─── SUPPLIED DATA ───

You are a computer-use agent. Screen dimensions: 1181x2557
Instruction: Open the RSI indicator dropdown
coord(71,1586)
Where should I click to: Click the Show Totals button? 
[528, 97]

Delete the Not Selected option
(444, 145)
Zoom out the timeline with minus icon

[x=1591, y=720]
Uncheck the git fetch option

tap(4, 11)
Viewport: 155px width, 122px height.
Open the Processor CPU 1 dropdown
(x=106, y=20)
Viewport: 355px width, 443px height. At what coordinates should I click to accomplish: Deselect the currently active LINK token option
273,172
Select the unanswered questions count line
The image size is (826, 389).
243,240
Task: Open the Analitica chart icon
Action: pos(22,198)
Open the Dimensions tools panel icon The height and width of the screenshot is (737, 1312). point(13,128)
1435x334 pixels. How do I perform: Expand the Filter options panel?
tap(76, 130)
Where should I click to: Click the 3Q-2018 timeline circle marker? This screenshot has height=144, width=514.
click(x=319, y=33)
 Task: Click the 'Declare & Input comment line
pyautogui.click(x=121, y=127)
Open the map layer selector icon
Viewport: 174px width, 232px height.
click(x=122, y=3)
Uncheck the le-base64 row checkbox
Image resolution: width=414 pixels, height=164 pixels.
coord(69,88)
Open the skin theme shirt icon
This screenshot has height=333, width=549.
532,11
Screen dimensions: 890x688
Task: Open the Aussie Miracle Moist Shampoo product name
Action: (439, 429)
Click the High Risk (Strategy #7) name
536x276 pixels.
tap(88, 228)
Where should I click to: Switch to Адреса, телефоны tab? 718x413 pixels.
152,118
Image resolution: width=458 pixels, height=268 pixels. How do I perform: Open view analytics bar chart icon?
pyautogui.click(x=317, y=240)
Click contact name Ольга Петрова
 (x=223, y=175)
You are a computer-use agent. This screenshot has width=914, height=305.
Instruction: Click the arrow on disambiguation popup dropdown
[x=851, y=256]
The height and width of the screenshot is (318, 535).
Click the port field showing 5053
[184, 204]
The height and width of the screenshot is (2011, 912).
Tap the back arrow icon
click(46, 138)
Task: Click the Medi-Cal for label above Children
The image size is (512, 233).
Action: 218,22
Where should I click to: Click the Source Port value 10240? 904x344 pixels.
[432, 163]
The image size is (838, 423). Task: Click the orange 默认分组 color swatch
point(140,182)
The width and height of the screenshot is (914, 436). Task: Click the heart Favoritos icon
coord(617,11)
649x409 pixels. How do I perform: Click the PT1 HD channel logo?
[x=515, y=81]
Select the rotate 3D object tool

───

Every line that holds the string "agent" must be copied from the records above.

You are a computer-use agent. Screen dimensions: 1181x2557
You are a computer-use agent. This screenshot has width=914, height=305.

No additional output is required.